TEXTO SELECIONADO
Artigo: Imagens, uma expressão da política

15 de Jul / 2024 às 23h00 | Espaço do Leitor

Um andador. Aparentar vigor juvenil, corpo musculoso e curvas bem definidas fazem parte dos predicados contemporâneos. Um andador é sinal de fraqueza nas pernas.

A imagem, de um andador na capa da revista The Economist, é a forma de a publicação sugerir que Joe Biden, candidato nas próximas eleições dos Estados Unidos, deveria ser substituído na corrida presidencial.

Independentemente da discussão, se o candidato deve ou não ser substituído, é necessário, em tempos de linguagem visual, compreender a gramática da capa da revista.

Por quê?

A imagem funciona como um estímulo para uma resposta imediata, um sinal vermelho, uma ideia vem à mente no primeiro olhar. As imagens podem ser usadas para estimular um compra, favorecer a cristalização de costumes ou estimular a crítica e insubmissão aos padrões vigentes.

A imagem “pega” quando desperta, de imediato, o mesmo sentimento na maioria das pessoas. A foto da capa sugere fragilidade, velhice, no contexto, incapacidade de governar.

O editor acertou a mão ao qualificar a força muscular como atributo para o exercício da política e do poder. Regimes autoritários, alguns comandados por militares, são a expressão da força e do poder. Regimes democráticos são a expressão do saber, da razão. Cada parte do corpo na sociedade ocidental sugere, de uma forma ou de outra, o lugar do poder. O cristianismo valorizou o coração, os românticos o olhar e a extrema direita as pernas e seu entreato.

Imagens de um sábio barbudo, de um velho inventor genial, ou de um estadista com bengala são figuras do passado. Velhas como o tempo passado. Passou.

TAREFAS
- 1) Retorne do artigo sobre imagens e política tudo o que vai desde "O editor acertou" até "tempo passado. Passou.".
- 2) Segundo o artigo sobre imagens e política, que objeto aparece na capa da revista The Economist?

INFORMAÇÕES FORNECIDAS
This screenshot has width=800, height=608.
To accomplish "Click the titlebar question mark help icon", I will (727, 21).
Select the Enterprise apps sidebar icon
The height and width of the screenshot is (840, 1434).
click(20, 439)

RESPOSTAS ESCRITAS
- 1)
O editor acertou a mão ao qualificar a força muscular como atributo para o exercício da política e do poder. Regimes autoritários, alguns comandados por militares, são a expressão da força e do poder. Regimes democráticos são a expressão do saber, da razão. Cada parte do corpo na sociedade ocidental sugere, de uma forma ou de outra, o lugar do poder. O cristianismo valorizou o coração, os românticos o olhar e a extrema direita as pernas e seu entreato.

Imagens de um sábio barbudo, de um velho inventor genial, ou de um estadista com bengala são figuras do passado. Velhas como o tempo passado. Passou.

- 2) Um andador.